Fitchburg State College is another example. Fitchburg State had 44,000 records in Active Directory, which in no way reflected the school’s actual environment. This was because of stale accounts that were no longer required. After several attempts to delete user accounts based on inactivity and inadvertently deleting hundreds of active users, IT leaders realized they needed help. “We weren’t able to integrate Active Directory information and the student record system to accurately report information,” said Sherry Horeanopoulos, information security officer. Fitchburg implemented an automated account management solution that reduced time spent on account management by 75 percent.
The ROI of IAM Solutions
If it isn’t already obvious, many of these solutions can save schools a tremendous amount of time and money. The return on investment (ROI) of implementing an IAM solution is substantial. Since schools have to ensure that any amount of their budget is going to produce a definite ROI, here is a bit more data about some of the money saving aspects produced by these solutions.
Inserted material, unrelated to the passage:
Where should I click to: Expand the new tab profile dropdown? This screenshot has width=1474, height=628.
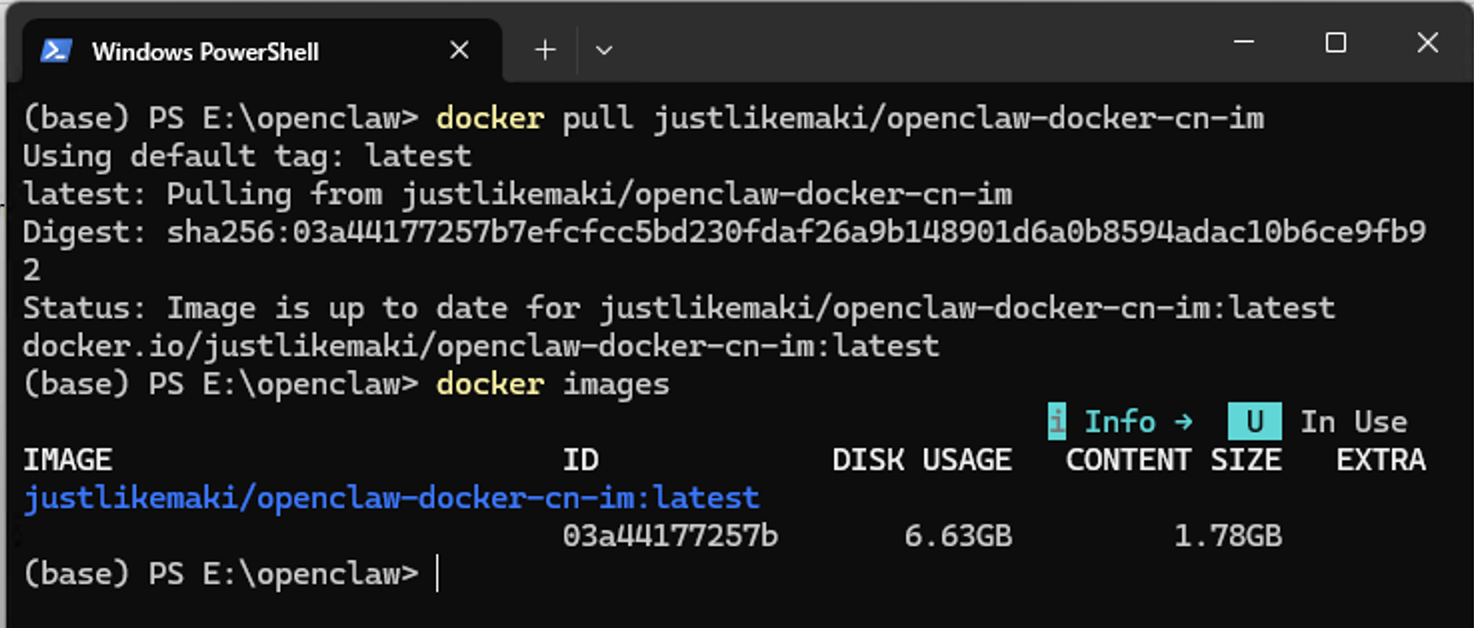(x=603, y=50)

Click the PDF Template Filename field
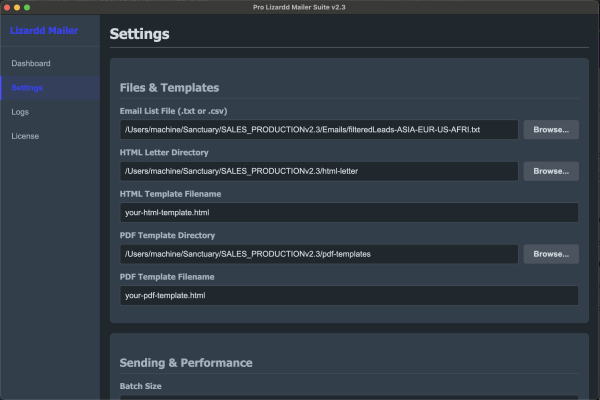348,296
First off, there is often a full-time employee in charge of handling account management, since all actions have to be done manually. An automated account management solution allows this position to be eliminated or re-focused since account management becomes reduced to minutes rather than hours. This employee, who is often a highly trained IT staff member, can then focus on other more pertinent educational technology for the school.
This one solution can also provide other cost saving benefits, including being able to easily delegate account management tasks to less technical helpdesk employees. Instead of having any IT personnel dealing with account management, the task can be delegated to help desk employees. With a simple input form, help desk employees can enter the employee or student information and accounts are automatically provisioned in the correct systems and applications.
Additionally, an automated account management solution can help save on license costs by allowing the school to see exactly how many licenses are being used. For example, the school district might be paying for 10 concurrent licenses to a very expensive educational system, but only up to five are ever being used at a time.
So what about the password management software? META Group research, conducted on behalf of Price Waterhouse Cooper, concluded that help desk tickets for password resets cost $60.93, annually, per employee and up to 45 percent of all help desk calls are for password resets. A self-service password reset application can reduce that volume by two-thirds. For a school of 3,000 users, that’s an annual cost savings of $182,790. When compared to the costs of a password reset solution, the ROI can be a matter of months.
Overall, educational entities might be wary about implementing any kind of solution because of budgetary issues; however, IAM solutions can provide a significant ROI. In addition, many solutions allow students and teachers to be more productive and IT staff to focus their time on more important issues and learning technologies for the school.